---
description: Apply these rules to the tool's description field whenever you are creating a new MCP tool or updating an existing one.
globs:
alwaysApply: false
---
## MCP Tool-Description Rules
**Context:** These rules apply to the function docstring of MCP tool implementations. The docstring serves as the tool's description that AI agents see when deciding which tool to use.
1. **Length** – Hard cap = 1 000 chars; target ≤ 500 chars (≈ 120 tokens). Every character must justify its existence in the context budget.
2. **Verb-first summary** – Open with a clear action (“Retrieves current weather”).
3. **Primary trigger ± guardrail** – State when to call and, if vital, one “don’t-call if …”.
4. **Key differentiator** – Explain why to choose this tool over near-duplicates.
5. **Domain & limits** – Name the data/system touched and any hard constraints (auth, size, date).
6. **Optional micro-example** – If still under the limit, add ultra-short call sample to clarify intent. A concise usage example can clarify intent better than verbose description.

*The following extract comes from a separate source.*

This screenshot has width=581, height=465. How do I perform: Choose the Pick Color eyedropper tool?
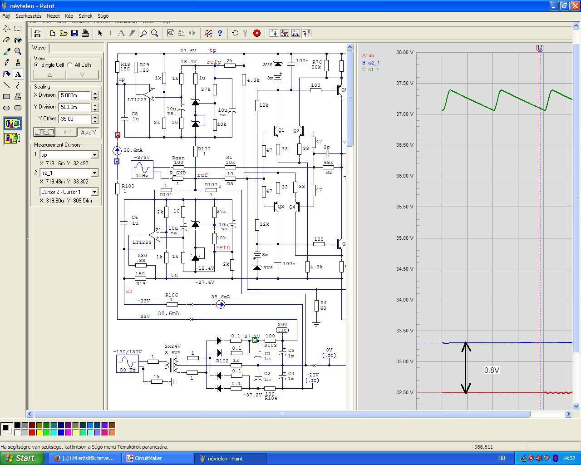click(6, 51)
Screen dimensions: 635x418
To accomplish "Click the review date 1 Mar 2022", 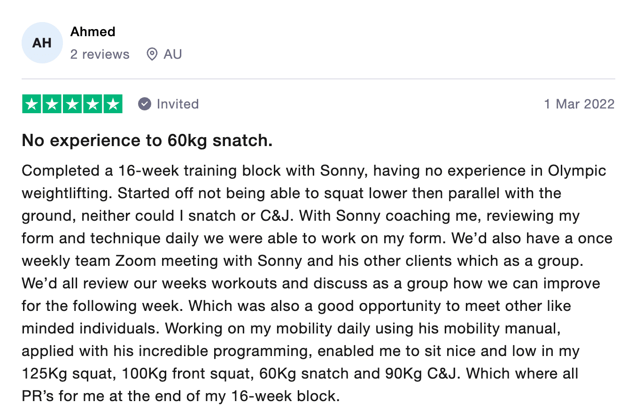I will click(579, 104).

7. **No internals** – Omit schemas, parameter lists, versions, or implementation details.
---
### Good vs. Bad Description Gallery
| Tool | **Good (≤ 120 chars)** | Why good | **Bad** | Why bad |
|------|------------------------|----------|---------|---------|
| Weather lookup | “Retrieves temperature & condition for a city. Use when user asks *current* weather.” | Verb, trigger, domain, limit implicit | “Uses OpenWeatherMap API to query weather and parse JSON.” | Implementation noise, no trigger |
| File reader | “Reads text file (≤ 5 MB UTF-8) and returns full content string.” | Scope & limit explicit | “Tool for files.” | Too vague; model can’t map intent |
> Keep this gallery in internal docs as onboarding/QA material; don’t embed it inside individual tool descriptions.